== Input data

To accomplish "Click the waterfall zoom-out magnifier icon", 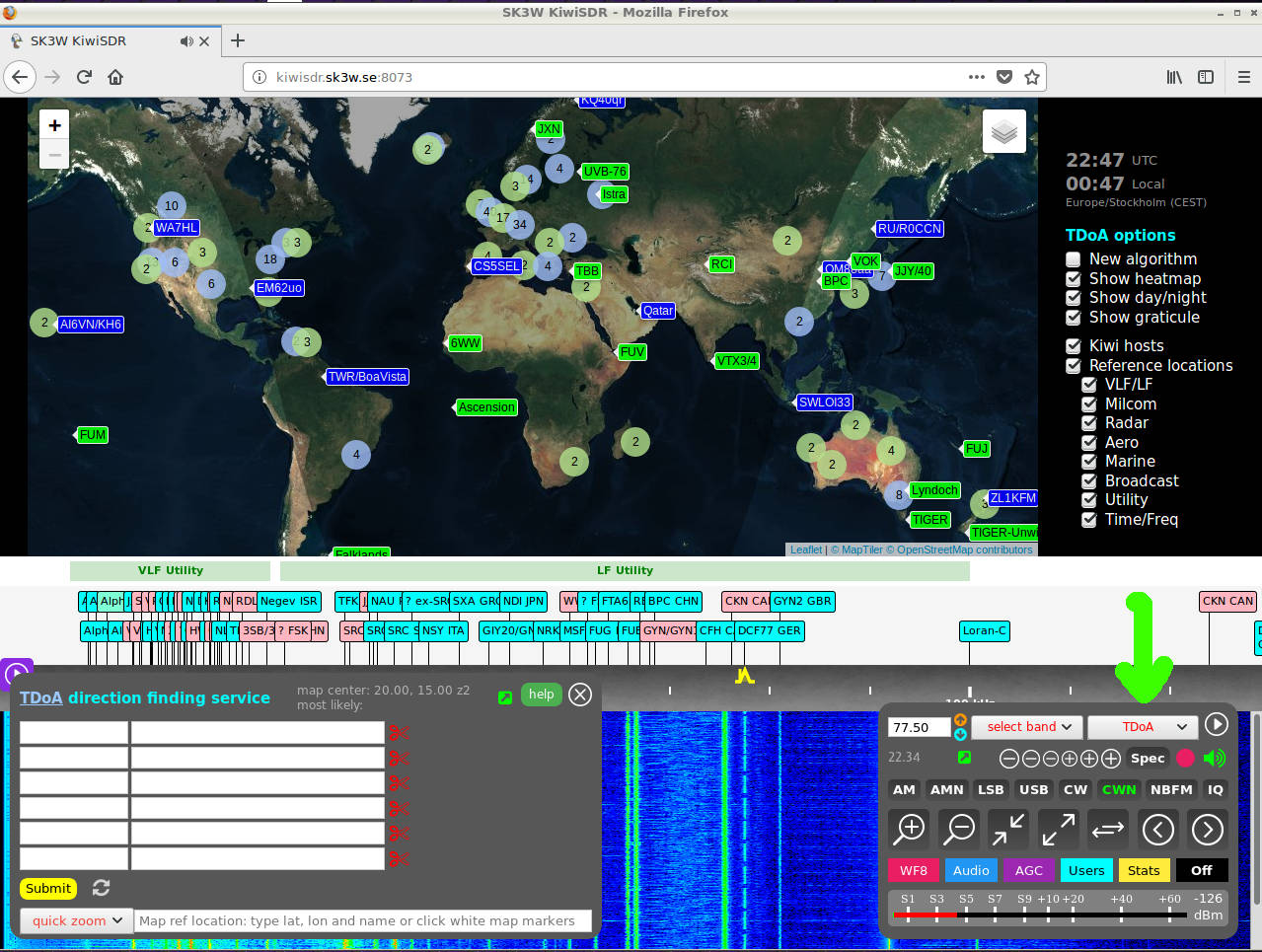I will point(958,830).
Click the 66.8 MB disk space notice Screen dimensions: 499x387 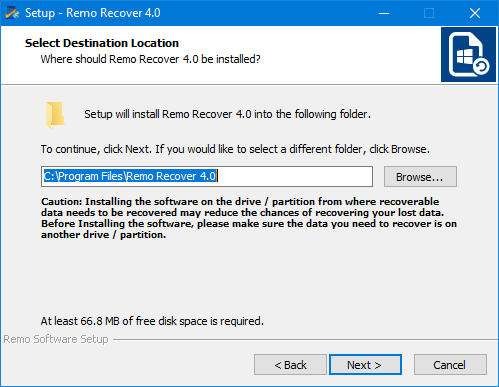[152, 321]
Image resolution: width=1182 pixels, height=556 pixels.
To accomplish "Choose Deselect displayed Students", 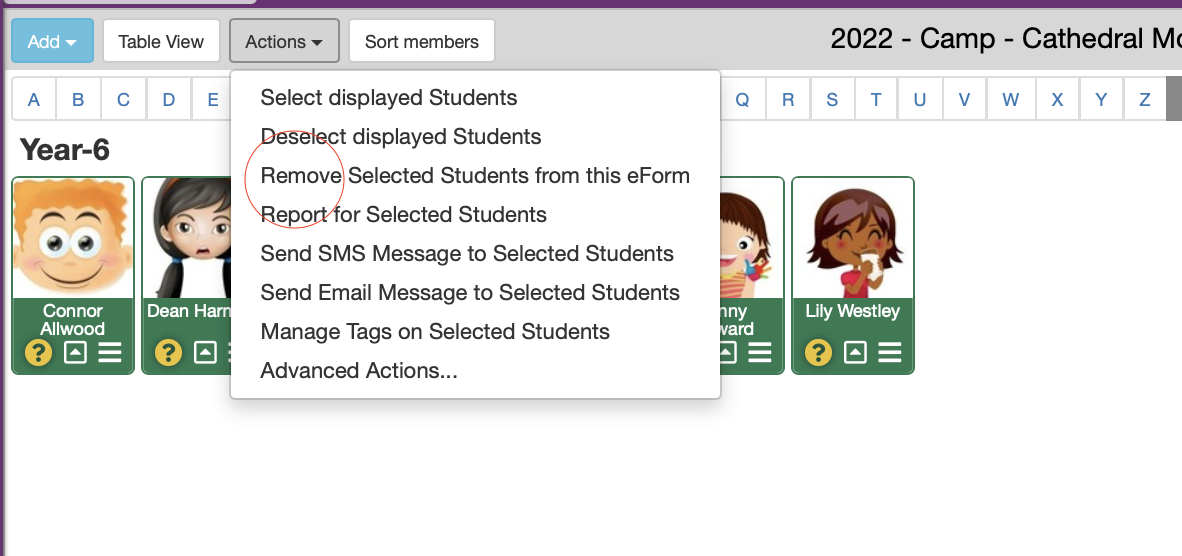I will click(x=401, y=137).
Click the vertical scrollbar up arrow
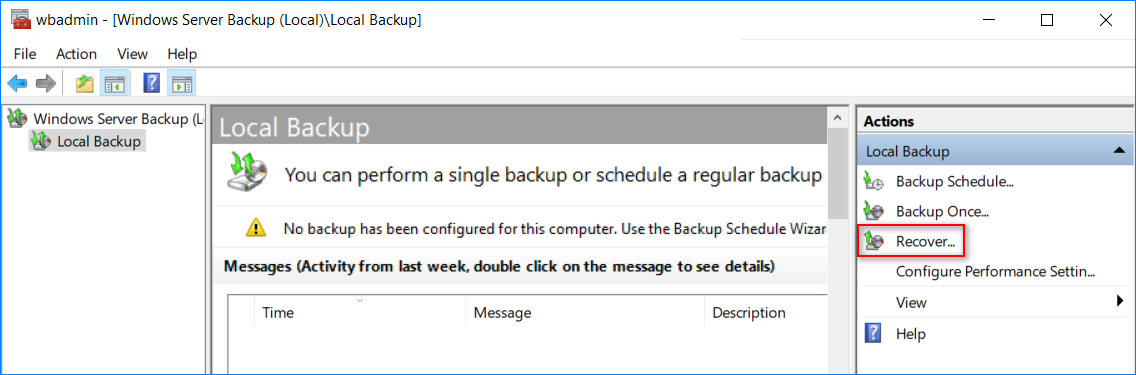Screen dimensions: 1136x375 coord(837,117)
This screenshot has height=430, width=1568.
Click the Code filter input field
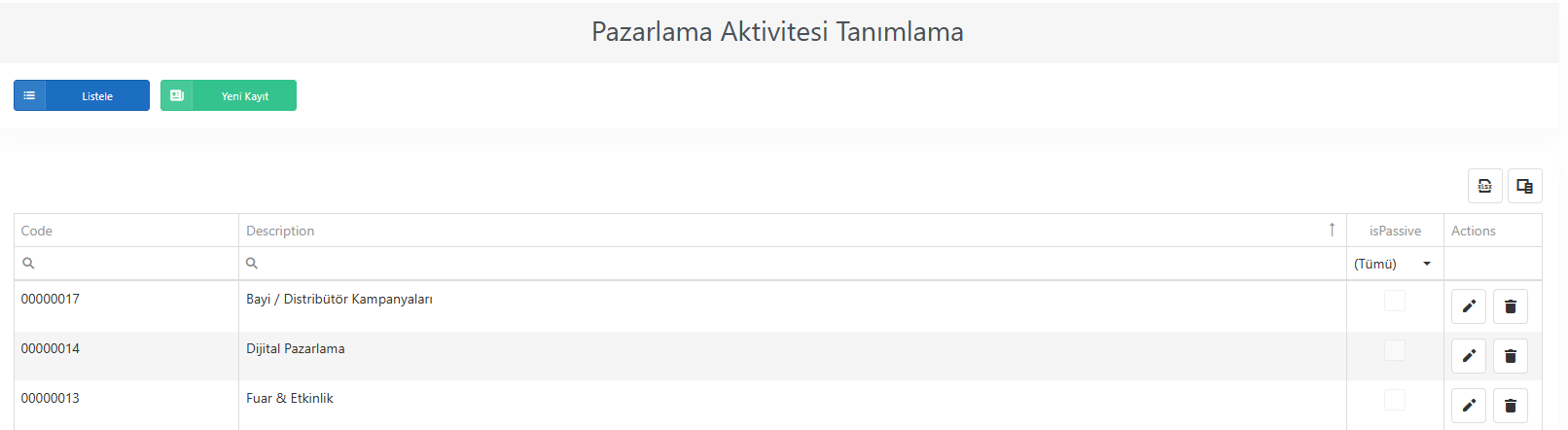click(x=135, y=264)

====
== Input data

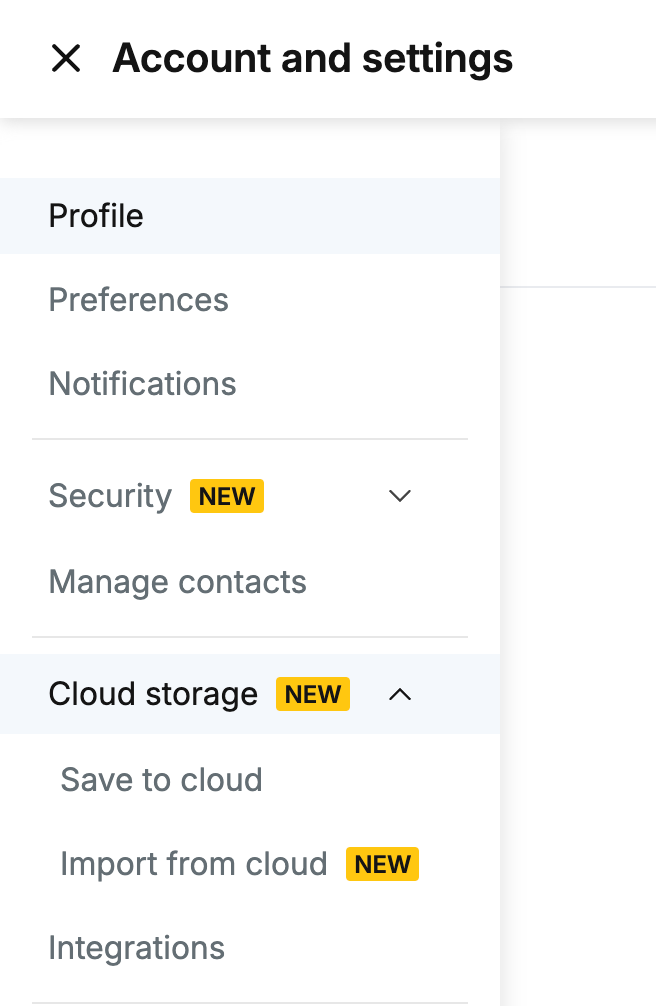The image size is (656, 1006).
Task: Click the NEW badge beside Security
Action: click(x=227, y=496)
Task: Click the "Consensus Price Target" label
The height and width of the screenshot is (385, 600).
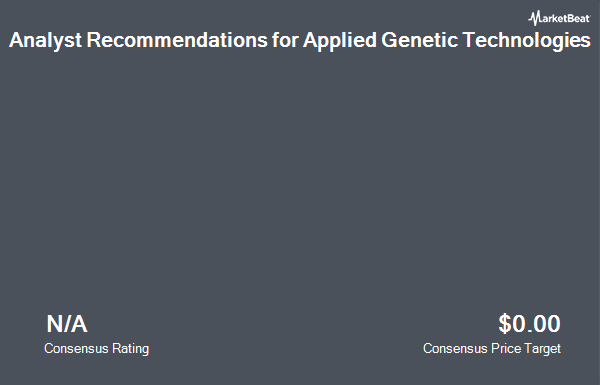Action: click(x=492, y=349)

====
== Input data

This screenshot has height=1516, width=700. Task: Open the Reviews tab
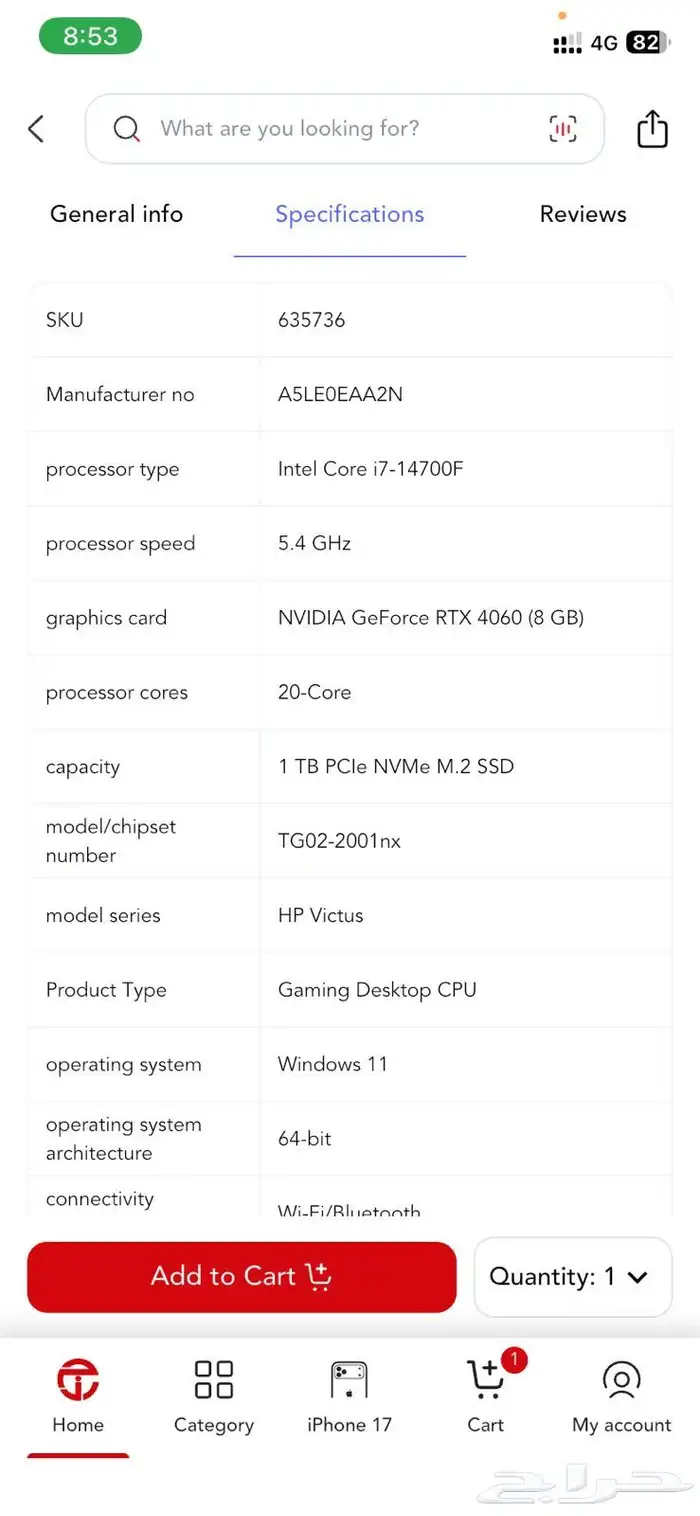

====

# Work instructions:
State in a single number how many lines in the data include the word "This".

# Exercise answer:
2